Siantar, hetanews.com- Setelah melakukan pembahasan dengan Pemerintah Kota (Pemko) Siantar tentang Rencana Peraturan Daerah (Ranperda) Pelaksanaan APBD 2016, Komisi III DPRD Siantar berkesimpulan, bahwa penggunaan anggaran tahun itu belum mampu menjawab kebutuhan masyarakat Siantar. 

Bahkan visi dan misi Wali Kota Siantar untuk mewujudkan Siantar Mantab, Maju dan Jaya hanya slogan belaka. Hal itu diungkapkan oleh Ketua Komisi III DPRD Siantar, Hendra Pardede, saat diwawancarai wartawan, diruang kerjanya, Rabu (19/07/2017).

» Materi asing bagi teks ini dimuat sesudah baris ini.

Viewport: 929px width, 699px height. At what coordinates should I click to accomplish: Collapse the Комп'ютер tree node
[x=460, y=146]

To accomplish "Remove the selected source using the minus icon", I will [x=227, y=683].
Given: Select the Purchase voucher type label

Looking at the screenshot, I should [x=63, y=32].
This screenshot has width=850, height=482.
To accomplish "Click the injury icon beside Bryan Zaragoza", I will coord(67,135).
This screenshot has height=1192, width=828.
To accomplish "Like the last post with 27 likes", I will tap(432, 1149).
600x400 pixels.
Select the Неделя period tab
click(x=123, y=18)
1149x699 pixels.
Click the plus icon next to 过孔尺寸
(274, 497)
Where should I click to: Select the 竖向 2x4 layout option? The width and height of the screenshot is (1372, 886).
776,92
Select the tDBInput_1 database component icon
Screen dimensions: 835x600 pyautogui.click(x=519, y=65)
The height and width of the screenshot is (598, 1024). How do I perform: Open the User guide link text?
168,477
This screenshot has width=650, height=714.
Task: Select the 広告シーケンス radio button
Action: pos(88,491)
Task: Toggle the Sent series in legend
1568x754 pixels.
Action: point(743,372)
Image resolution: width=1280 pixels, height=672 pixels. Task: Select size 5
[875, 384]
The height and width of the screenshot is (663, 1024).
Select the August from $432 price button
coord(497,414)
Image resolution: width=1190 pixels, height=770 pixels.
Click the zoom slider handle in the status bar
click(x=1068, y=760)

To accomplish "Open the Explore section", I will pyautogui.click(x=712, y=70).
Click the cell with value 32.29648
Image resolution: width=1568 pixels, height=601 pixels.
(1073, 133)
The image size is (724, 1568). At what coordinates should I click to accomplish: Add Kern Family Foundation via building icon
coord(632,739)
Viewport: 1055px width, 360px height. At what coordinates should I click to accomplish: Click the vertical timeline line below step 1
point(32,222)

Menurut Hendra, hal itu terbukti dengan banyak kekurangan terjadi yakni proses pelepasan Eks PTPN III di Tanjung Pinggir masih terkatung-katung, revisi Rencana Tata Ruang Wilayah (RTRW) yang belum tuntas, banyak lampu jalan yang tidak menyala, banyaknya titik genangan air saat hujan turun, alih fungsi lapangan parkir dan Ruang Terbuka Hijau (RTH) "disulap" menjadi kios tanpa koordinasi dengan instasi terkait.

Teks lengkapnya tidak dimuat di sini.